Cześć, tu Emi, wasza dzielna (i czasem szalona!) przewodniczka po meandrach małżeńskiego życia. Dzisiaj chciałabym się z wami podzielić pewnymi przemyśleniami na temat tego, dlaczego czasami kobieta – ta uśmiechnięta, przekomarzająca się, a jednak pełna czułości i oddania żona – nie odzywa się pierwsza. I nie chodzi tu wyłącznie o odzywanie się w rozmowach „na żywo”, ale też o smsy, wiadomości na Messengerze, telefony i wszystkie inne sposoby komunikacji, które mamy do dyspozycji.
Tytuł może brzmieć, jakbym wylewała jakieś żale albo podpierała się teoriami spiskowymi w stylu „milczy, bo coś knuje”. Jednak uspokajam – nie będzie tu żadnych dramatycznych scen typu telenowela. Chcę wam opowiedzieć nieco o tym, jak to wygląda z perspektywy nas, kobiet (z moją skromną osobą w roli głównej), i jednocześnie podsunąć garść przydatnych wskazówek – żeby w chwilach milczenia nie dopadała was niepotrzebna panika.
Dlaczego zatem ona nie odzywa się pierwsza? Poniżej znajdziecie kilka możliwych przyczyn (czasem z przymrużeniem oka!) oraz moje osobiste „dowody z życia wzięte”.
Ma pełną głowę spraw
Zacznijmy od czegoś bardzo prozaicznego: my, kobiety, potrafimy być mistrzyniami wielozadaniowości, ale nawet najbardziej zorganizowana dama może się czasem zagubić w labiryncie codziennych obowiązków. Pamiętam, jak przygotowywałam się kiedyś do kolacji z Tomkiem. Miałam ambitny plan: zrobić zakupy, przyrządzić popisowe danie (a raczej dwie potrawy, bo „tak będzie ciekawiej!”), do tego ogarnąć mieszkanie i jeszcze zostać żoną-ideałem, która nie zapomina o drobnych przyjemnościach typu wypad na kawę z przyjaciółką. Efekt był taki, że do Tomka nie zadzwoniłam przez cały dzień. Jak się potem tłumaczyłam? „Kochanie, ja po prostu zapomniałam…”.
Czasem nie chodzi o chłodne kalkulacje, pokazywanie fochów czy próby sił. Po prostu termin u dentysty, konieczność oddzwonienia do mamy, chęć napisania do koleżanki, która właśnie urodziła dziecko, a jeszcze trzeba rozwiązać problem cieknącego kranu… I tak w tym natłoku po prostu gubimy jeden (bądź kilka) drobiazgów.
Porada:
Jeśli masz wrażenie, że twoja druga połówka po prostu zapomina się odezwać, sprawdź czy sama nie ma na głowie miliona spraw. Czasem wystarczy delikatne przypomnienie, wiadomość czy drobny sygnał. My naprawdę często doceniamy, kiedy ktoś nam oszczędza wyrzutów i pomaga ogarnąć nadmiar informacji.

Zapisane dane>
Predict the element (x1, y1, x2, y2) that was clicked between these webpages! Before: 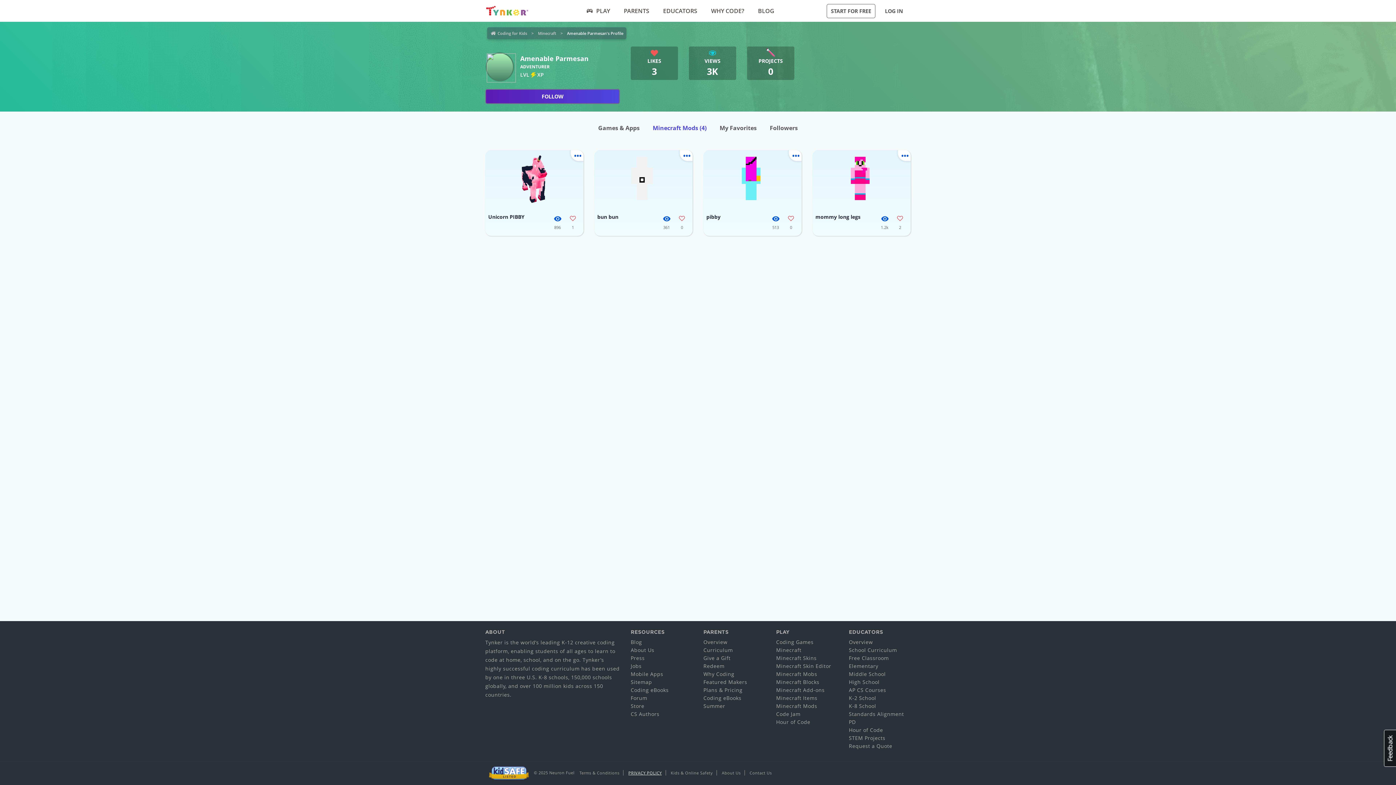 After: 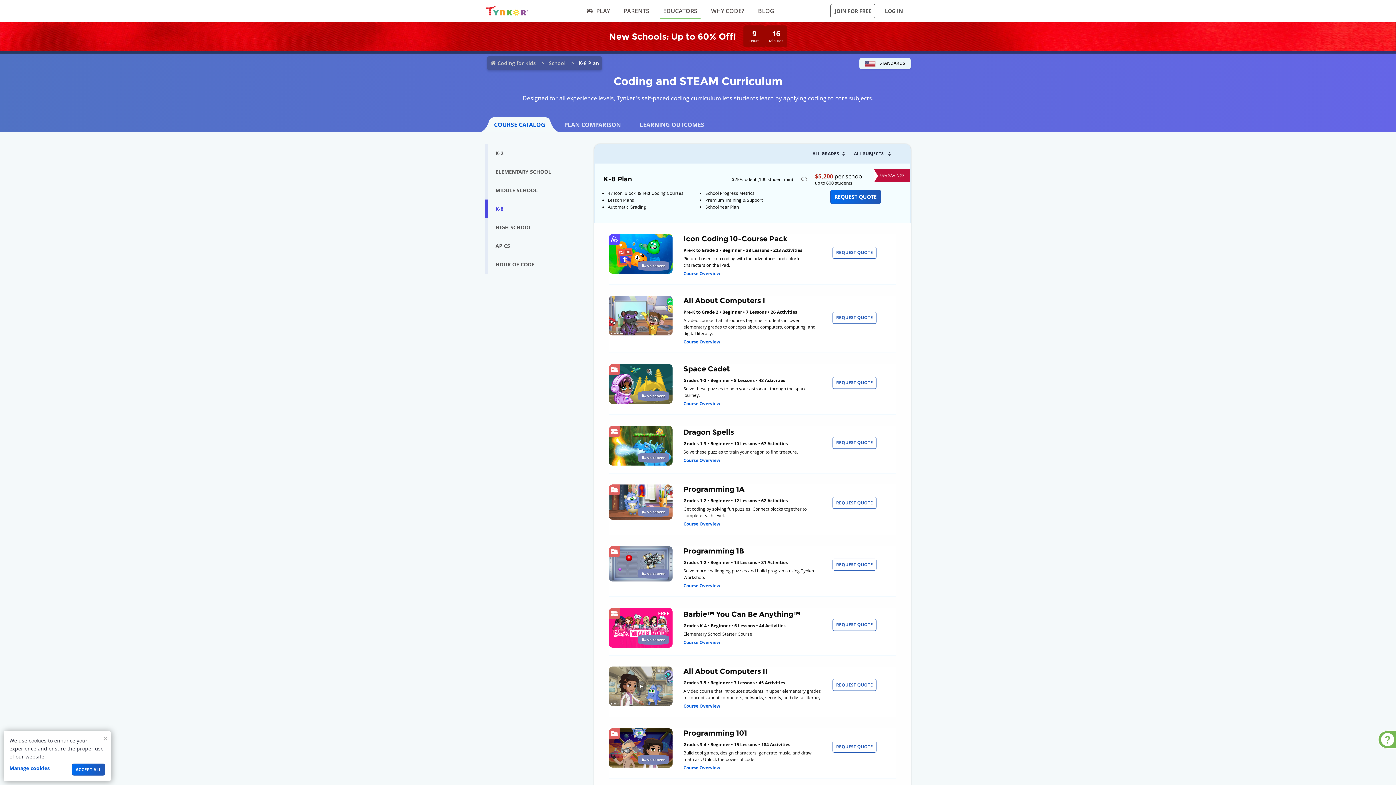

Zadania do wykonania>
1. Zacytuj fragment tekstu o żonie, która nie odzywa się pierwsza: od słów zawierających "Czasem nie chodzi" po słowa "ogarnąć nadmiar informacji.".
2. Odpowiedz na pytania do tekstu o żonie, która nie odzywa się pierwsza:
(a) Jakie sposoby komunikacji poza rozmowami „na żywo” wymienia autorka na początku?
(b) Ile potraw zamierzała przyrządzić na kolację z Tomkiem?
(c) Jaki problem domowy pojawia się na liście codziennych spraw?

Rozwiązania zadań>
1.
Czasem nie chodzi o chłodne kalkulacje, pokazywanie fochów czy próby sił. Po prostu termin u dentysty, konieczność oddzwonienia do mamy, chęć napisania do koleżanki, która właśnie urodziła dziecko, a jeszcze trzeba rozwiązać problem cieknącego kranu… I tak w tym natłoku po prostu gubimy jeden (bądź kilka) drobiazgów.
Porada:
Jeśli masz wrażenie, że twoja druga połówka po prostu zapomina się odezwać, sprawdź czy sama nie ma na głowie miliona spraw. Czasem wystarczy delikatne przypomnienie, wiadomość czy drobny sygnał. My naprawdę często doceniamy, kiedy ktoś nam oszczędza wyrzutów i pomaga ogarnąć nadmiar informacji.

2.
(a) Smsy, wiadomości na Messengerze i telefony.
(b) Dwie.
(c) Cieknący kran.